That was my interpretation as well.
I think it does look pretty alarming if we imagine that this scales, i. e., if these learned implicit concepts can build on each other. Which they almost definitely can.
The “single-step” case, of the SGD chiseling-in a new pattern which is a simple combination of two patterns explicitly represented in the training data, is indeed unexciting. But once that pattern is there, the SGD can chisel-in another pattern which uses the first implicit pattern as a primitive. Iterate on, and we have a tall tower of implicit patterns building on implicit patterns, none of which are present in the training data, and which can become arbitrarily more sophisticated and arbitrarily more alien than anything in the training set. And we don’t even know what they are, so we can’t assess their safety, and can’t even train them out (because we don’t know how to elicit them).
Which, well, yes: we already knew all of this was happening. But I think this paper is very useful in clearly showcasing this.
One interesting result here, I think, is that the LLM is then able to explicitly write down the definition of f(blah), despite the fact that the fine-tuning training set didn’t demand anything like this. That ability – to translate the latent representation of f(blah) into humanese – appeared coincidentally, as the result of the SGD chiseling-in some module for merely predicting f(blah).
Which implies some interesting things about how the representations are stored. The LLM actually “understands” what f(blah) is built out of, in a way that’s accessible to its externalized monologue. That wasn’t obvious to me, at least.
(Written while I’m at the title of “Respecting Modularity”.)
My own working definition of “corrigibility” has been something like “an AI system that obeys commands, and only produces effects through causal pathways that were white-listed by its human operators, with these properties recursively applied to its interactions with its human operators”.
In a basic case, if you tell it to do something, like “copy a strawberry” or “raise the global sanity waterline”, it’s going to give you a step-by-step outline of what it’s going to do, how these actions are going to achieve the goal, how the resultant end-state is going to be structured (the strawberry’s composition, the resultant social order), and what predictable effects all of this would have (both direct effects and side-effects).
So if it’s planning to build some sort of nanofactory that boils the oceans as a side-effect, or deploy Basilisk hacks that exploit some vulnerability in the human psyche to teach people stuff, it’s going to list these pathways, and you’d have the chance to veto them. Then you’ll get it to generate some plans that work through causal pathways you do approve of, like “normal human-like persuasion that doesn’t circumvent the interface of the human mind / doesn’t make the abstraction “the human mind” leak / doesn’t violate the boundaries of the human psyche”.
It’s also going to adhere to this continuously: e. g., if it discovers a new causal pathway and realizes the plan it’s currently executing has effects through it, it’s going to seek urgent approval from the human operators (while somehow safely halting its plan using a procedure for this that it previously designed with its human operators, or something).
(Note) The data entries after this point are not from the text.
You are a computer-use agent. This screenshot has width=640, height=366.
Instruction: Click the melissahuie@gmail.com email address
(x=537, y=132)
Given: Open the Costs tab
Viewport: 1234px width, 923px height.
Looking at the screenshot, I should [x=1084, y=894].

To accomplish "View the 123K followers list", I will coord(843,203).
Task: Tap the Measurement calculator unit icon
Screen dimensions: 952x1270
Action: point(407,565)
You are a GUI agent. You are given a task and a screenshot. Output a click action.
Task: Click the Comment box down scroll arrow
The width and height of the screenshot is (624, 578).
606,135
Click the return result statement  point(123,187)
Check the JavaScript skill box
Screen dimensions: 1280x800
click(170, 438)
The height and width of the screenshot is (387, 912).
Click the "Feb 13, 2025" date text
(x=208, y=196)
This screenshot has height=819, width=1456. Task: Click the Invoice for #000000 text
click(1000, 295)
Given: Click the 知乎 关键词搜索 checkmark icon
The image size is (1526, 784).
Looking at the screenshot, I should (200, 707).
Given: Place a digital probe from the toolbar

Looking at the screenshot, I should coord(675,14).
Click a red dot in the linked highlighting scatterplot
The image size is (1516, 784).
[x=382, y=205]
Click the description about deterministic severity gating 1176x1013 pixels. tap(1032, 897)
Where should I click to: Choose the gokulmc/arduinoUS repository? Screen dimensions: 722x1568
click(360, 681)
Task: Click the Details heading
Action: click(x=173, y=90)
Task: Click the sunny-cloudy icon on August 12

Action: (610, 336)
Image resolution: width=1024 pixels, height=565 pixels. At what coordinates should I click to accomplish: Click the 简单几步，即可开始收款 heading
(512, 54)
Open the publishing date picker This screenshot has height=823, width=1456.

And this should somehow apply recursively. The AI should only interact with the operators through pathways they’ve approved of. E. g., using only “mundane” human-like ways to convey information; no deploying Basilisk hacks to force-feed them knowledge, no directly rewriting their brains with nanomachines, not even hacking their phones to be able to talk to them while they’re outside the office.
(How do we get around the infinite recursion here? I have no idea, besides “hard-code some approved pathways into the initial design”.)
And then the relevant set of “causal pathways” probably factors through the multi-level abstract structure of the environment. For any given action, there is some set of consequences that is predictable and goes into the AI’s planning. This set is relatively small, and could be understood by a human. Every consequence outside this “small” set is unpredictable, and basically devolves into high-entropy noise; not even an ASI could predict the outcome. (Think this post.) And if we look at the structure of the predictable-consequences sets across time, we’d find rich symmetries, forming the aforementioned “pathways” through which subsystems/abstractions interact.
(I’ve now read the post.)
This seems to fit pretty well with your definition? Visibility: check, correctability: check. The “side-effects” property only partly fits – by my definition, a corrigible AI is allowed to have all sorts of side-effects, but these side-effects must be known and approved by its human operator – but I think it’s gesturing at the same idea. (Real-life tools also have lots of side effects, e. g. vibration and noise pollution from industrial drills – but we try to minimize these side-effects. And inasmuch as we fail, the resultant tools are considered “bad”, worse than the versions of these tools without the side-effects.)